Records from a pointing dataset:
────────

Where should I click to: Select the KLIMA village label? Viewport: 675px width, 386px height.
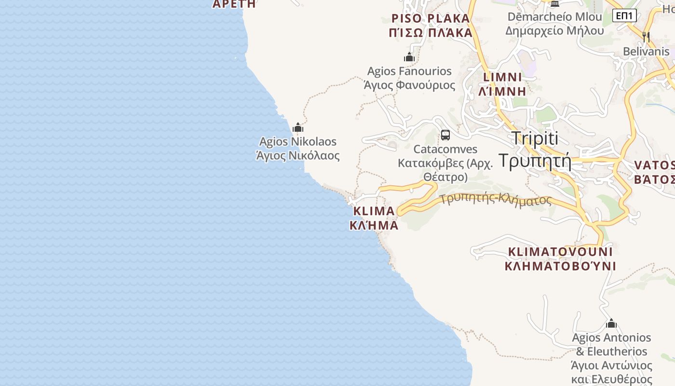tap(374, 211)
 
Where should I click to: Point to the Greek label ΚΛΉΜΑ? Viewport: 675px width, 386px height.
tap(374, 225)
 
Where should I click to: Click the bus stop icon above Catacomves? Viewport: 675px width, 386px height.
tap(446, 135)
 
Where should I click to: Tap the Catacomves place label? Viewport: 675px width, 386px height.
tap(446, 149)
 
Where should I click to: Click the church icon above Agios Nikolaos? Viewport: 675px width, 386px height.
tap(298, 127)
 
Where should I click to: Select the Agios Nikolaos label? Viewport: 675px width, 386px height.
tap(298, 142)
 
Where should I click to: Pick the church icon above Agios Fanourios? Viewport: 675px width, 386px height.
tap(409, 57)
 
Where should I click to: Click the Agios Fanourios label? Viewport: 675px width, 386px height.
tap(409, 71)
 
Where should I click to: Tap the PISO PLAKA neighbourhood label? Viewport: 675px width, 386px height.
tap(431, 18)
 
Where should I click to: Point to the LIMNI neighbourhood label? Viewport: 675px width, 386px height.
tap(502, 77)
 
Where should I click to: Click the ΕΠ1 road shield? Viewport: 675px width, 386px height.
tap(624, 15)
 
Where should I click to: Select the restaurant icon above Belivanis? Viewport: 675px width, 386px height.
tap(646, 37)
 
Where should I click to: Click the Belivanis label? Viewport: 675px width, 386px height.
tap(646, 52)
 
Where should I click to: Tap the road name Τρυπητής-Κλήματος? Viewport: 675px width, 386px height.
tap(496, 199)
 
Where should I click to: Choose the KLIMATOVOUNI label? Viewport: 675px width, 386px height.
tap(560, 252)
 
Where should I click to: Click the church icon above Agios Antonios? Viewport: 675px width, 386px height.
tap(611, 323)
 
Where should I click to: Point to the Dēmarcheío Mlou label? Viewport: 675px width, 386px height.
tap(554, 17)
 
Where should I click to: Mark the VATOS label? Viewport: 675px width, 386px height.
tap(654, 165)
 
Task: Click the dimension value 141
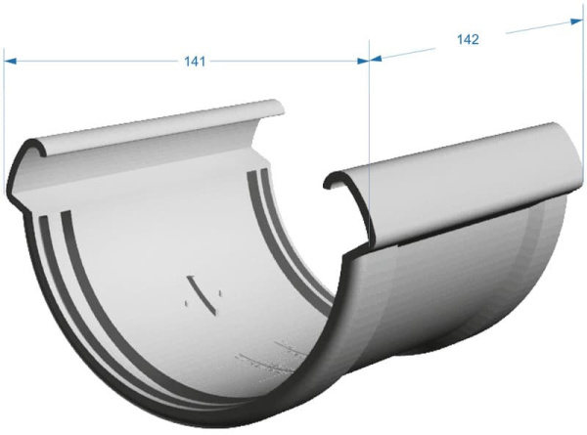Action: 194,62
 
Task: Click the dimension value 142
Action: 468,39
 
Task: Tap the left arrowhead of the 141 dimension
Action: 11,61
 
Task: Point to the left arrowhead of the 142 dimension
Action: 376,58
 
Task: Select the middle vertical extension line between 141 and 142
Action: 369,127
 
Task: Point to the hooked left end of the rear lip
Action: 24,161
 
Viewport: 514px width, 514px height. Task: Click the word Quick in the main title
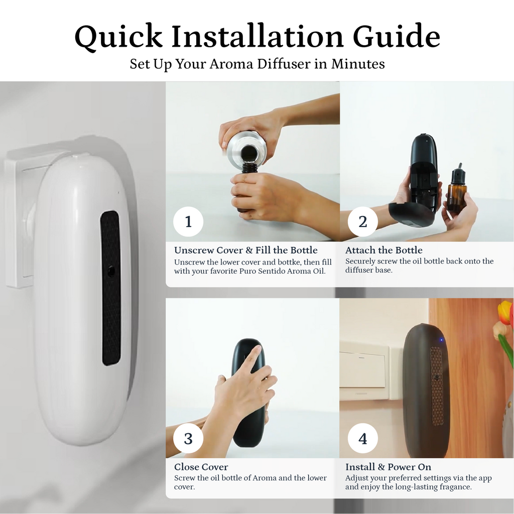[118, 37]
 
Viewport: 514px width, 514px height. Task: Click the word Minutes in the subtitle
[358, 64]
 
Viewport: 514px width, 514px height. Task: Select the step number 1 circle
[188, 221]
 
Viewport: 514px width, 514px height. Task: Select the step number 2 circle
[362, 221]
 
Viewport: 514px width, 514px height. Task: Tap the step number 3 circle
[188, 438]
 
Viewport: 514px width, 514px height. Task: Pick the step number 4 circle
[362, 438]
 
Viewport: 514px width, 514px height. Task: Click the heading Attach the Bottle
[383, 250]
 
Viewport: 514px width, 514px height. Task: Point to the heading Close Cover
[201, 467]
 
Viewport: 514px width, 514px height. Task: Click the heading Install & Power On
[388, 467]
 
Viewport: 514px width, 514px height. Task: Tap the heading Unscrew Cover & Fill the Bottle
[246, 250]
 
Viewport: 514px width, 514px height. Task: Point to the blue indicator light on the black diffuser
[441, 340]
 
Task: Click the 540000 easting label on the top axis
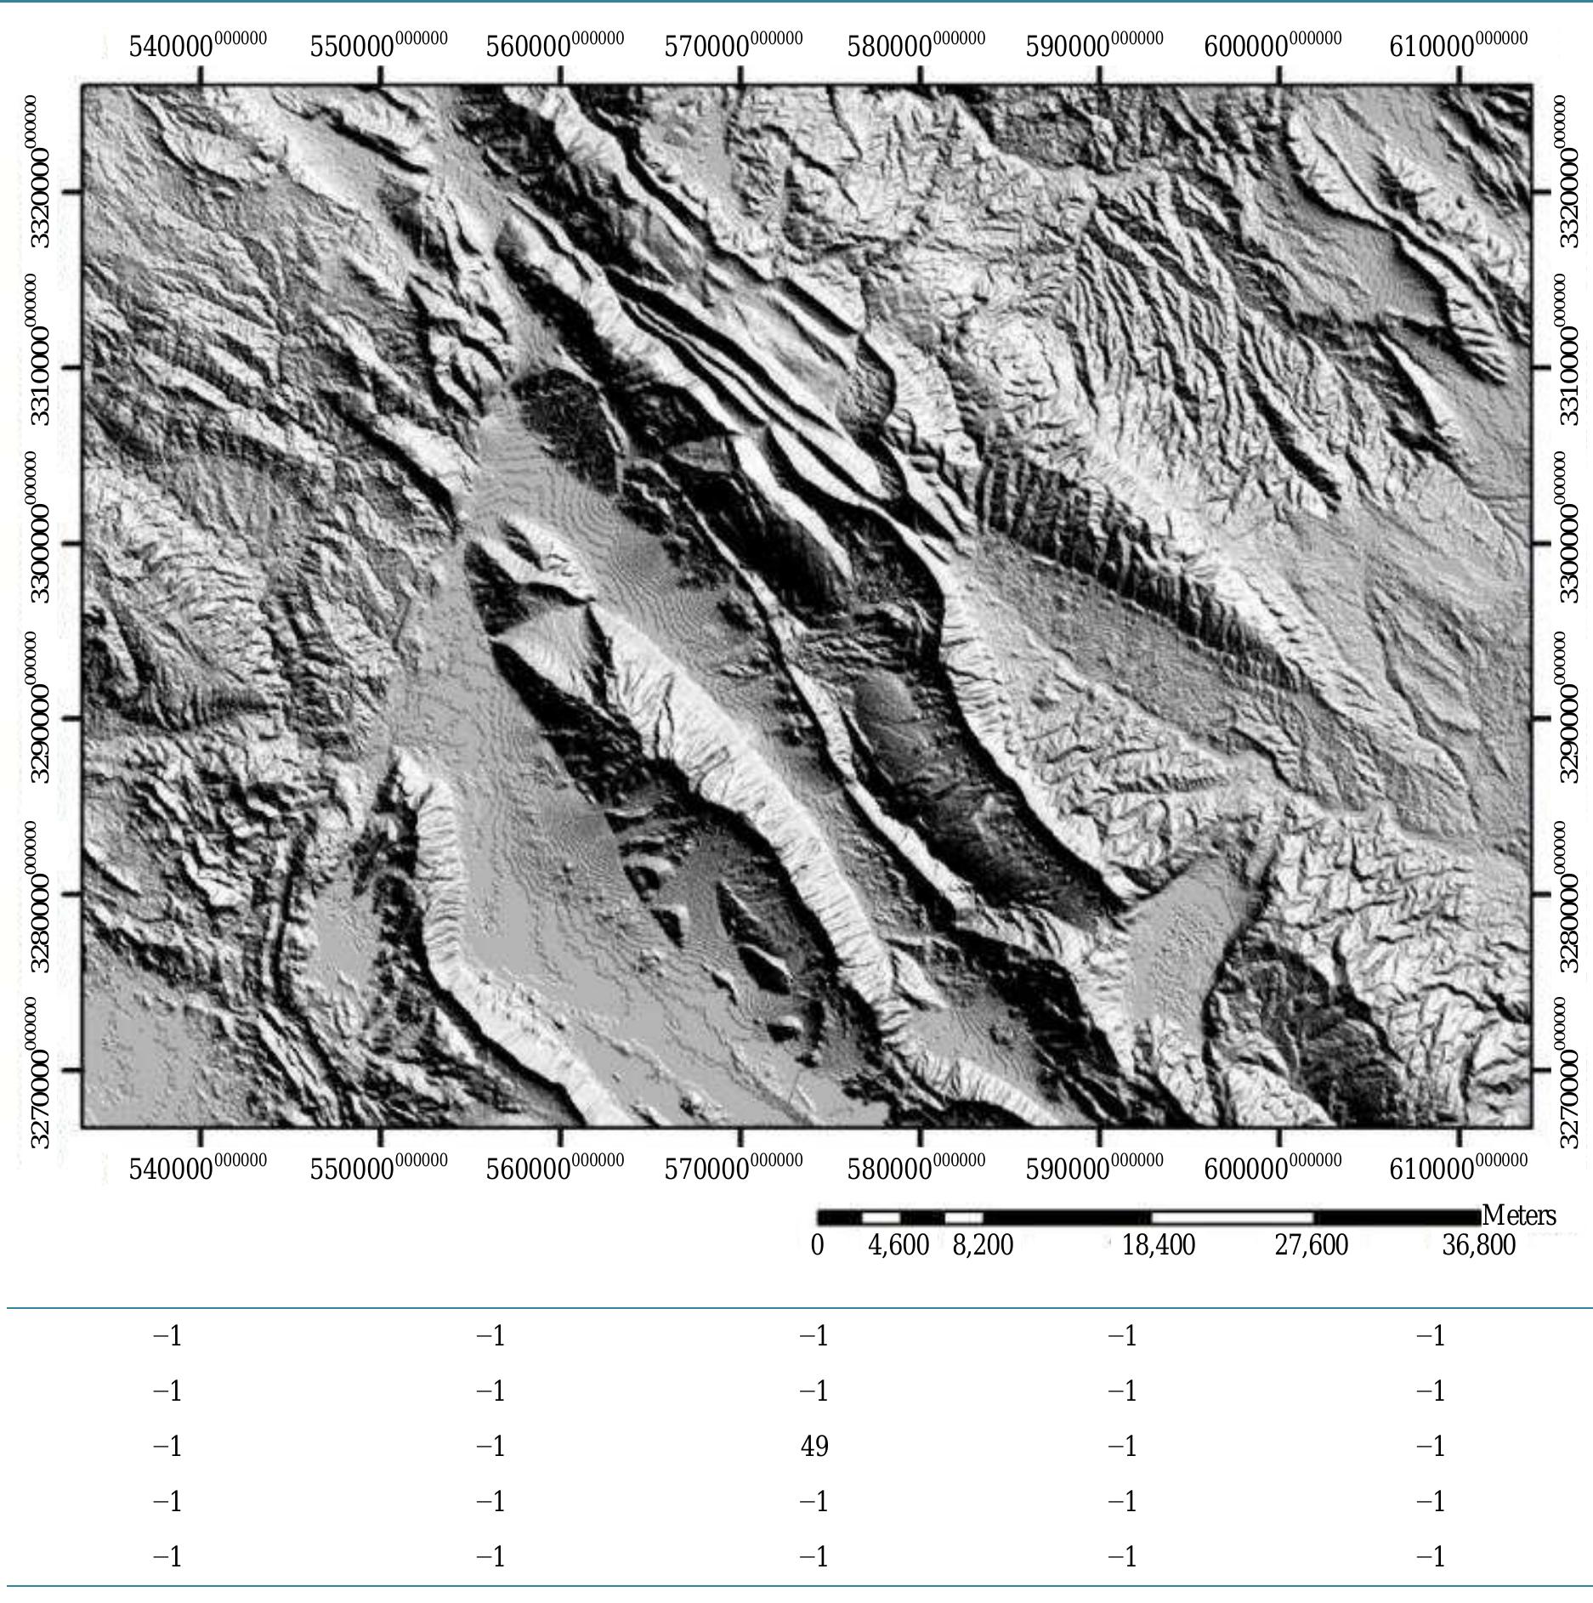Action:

────────

* [Your task]
Reproduce the listing above with every "Viewport" changed to "Display" and nothing else altered. Leave the pictures out of your version.

* [Result]
Where should I click to: Select the KLIMA village label? Display: 675px width, 386px height.
tap(374, 211)
 
Where should I click to: Point to the Greek label ΚΛΉΜΑ? Display: 675px width, 386px height.
tap(374, 225)
 
Where should I click to: Click the bus stop icon above Catacomves? Display: 675px width, 386px height.
tap(446, 135)
 
Where should I click to: Tap the Catacomves place label? Display: 675px width, 386px height.
tap(446, 149)
 
Where should I click to: Click the church icon above Agios Nikolaos? Display: 675px width, 386px height.
tap(298, 127)
 
Where should I click to: Select the Agios Nikolaos label? Display: 675px width, 386px height.
tap(298, 142)
 
Where should I click to: Pick the church icon above Agios Fanourios? Display: 675px width, 386px height.
tap(409, 57)
 
Where should I click to: Click the Agios Fanourios label? Display: 675px width, 386px height.
tap(409, 71)
 
Where should I click to: Tap the PISO PLAKA neighbourhood label? Display: 675px width, 386px height.
tap(431, 18)
 
Where should I click to: Point to the LIMNI neighbourhood label? Display: 675px width, 386px height.
tap(502, 77)
 
Where should I click to: Click the ΕΠ1 road shield? Display: 675px width, 386px height.
tap(624, 15)
 
Where should I click to: Select the restaurant icon above Belivanis? Display: 675px width, 386px height.
tap(646, 37)
 
Where should I click to: Click the Belivanis label? Display: 675px width, 386px height.
tap(646, 52)
 
Where should I click to: Tap the road name Τρυπητής-Κλήματος? Display: 675px width, 386px height.
tap(496, 199)
 
Where should I click to: Choose the KLIMATOVOUNI label? Display: 675px width, 386px height.
tap(560, 252)
 
Where should I click to: Click the church icon above Agios Antonios? Display: 675px width, 386px height.
tap(611, 323)
 
Where should I click to: Point to the Dēmarcheío Mlou label? Display: 675px width, 386px height.
tap(554, 17)
 
Where should I click to: Mark the VATOS label? Display: 675px width, 386px height.
tap(654, 165)
 
Task: Click the dimension value 141
Action: 194,62
 
Task: Click the dimension value 142
Action: 468,39
 
Task: Tap the left arrowhead of the 141 dimension
Action: 11,61
 
Task: Point to the left arrowhead of the 142 dimension
Action: 376,58
 
Task: Select the middle vertical extension line between 141 and 142
Action: 369,127
 
Task: Point to the hooked left end of the rear lip
Action: 24,161
 
Display: 514px width, 514px height. Task: Click the word Quick in the main title
[118, 37]
 
Display: 514px width, 514px height. Task: Click the word Minutes in the subtitle
[358, 64]
 
Display: 514px width, 514px height. Task: Select the step number 1 circle
[188, 221]
 
Display: 514px width, 514px height. Task: Select the step number 2 circle
[362, 221]
 
Display: 514px width, 514px height. Task: Tap the step number 3 circle
[188, 438]
 
Display: 514px width, 514px height. Task: Pick the step number 4 circle
[362, 438]
 
Display: 514px width, 514px height. Task: Click the heading Attach the Bottle
[383, 250]
 
Display: 514px width, 514px height. Task: Point to the heading Close Cover
[201, 467]
 
Display: 514px width, 514px height. Task: Click the heading Install & Power On
[388, 467]
 
Display: 514px width, 514px height. Task: Tap the heading Unscrew Cover & Fill the Bottle
[246, 250]
 
Display: 514px width, 514px height. Task: Point to the blue indicator light on the black diffuser
[441, 340]
 
Task: Click the 540000 easting label on the top axis
Action:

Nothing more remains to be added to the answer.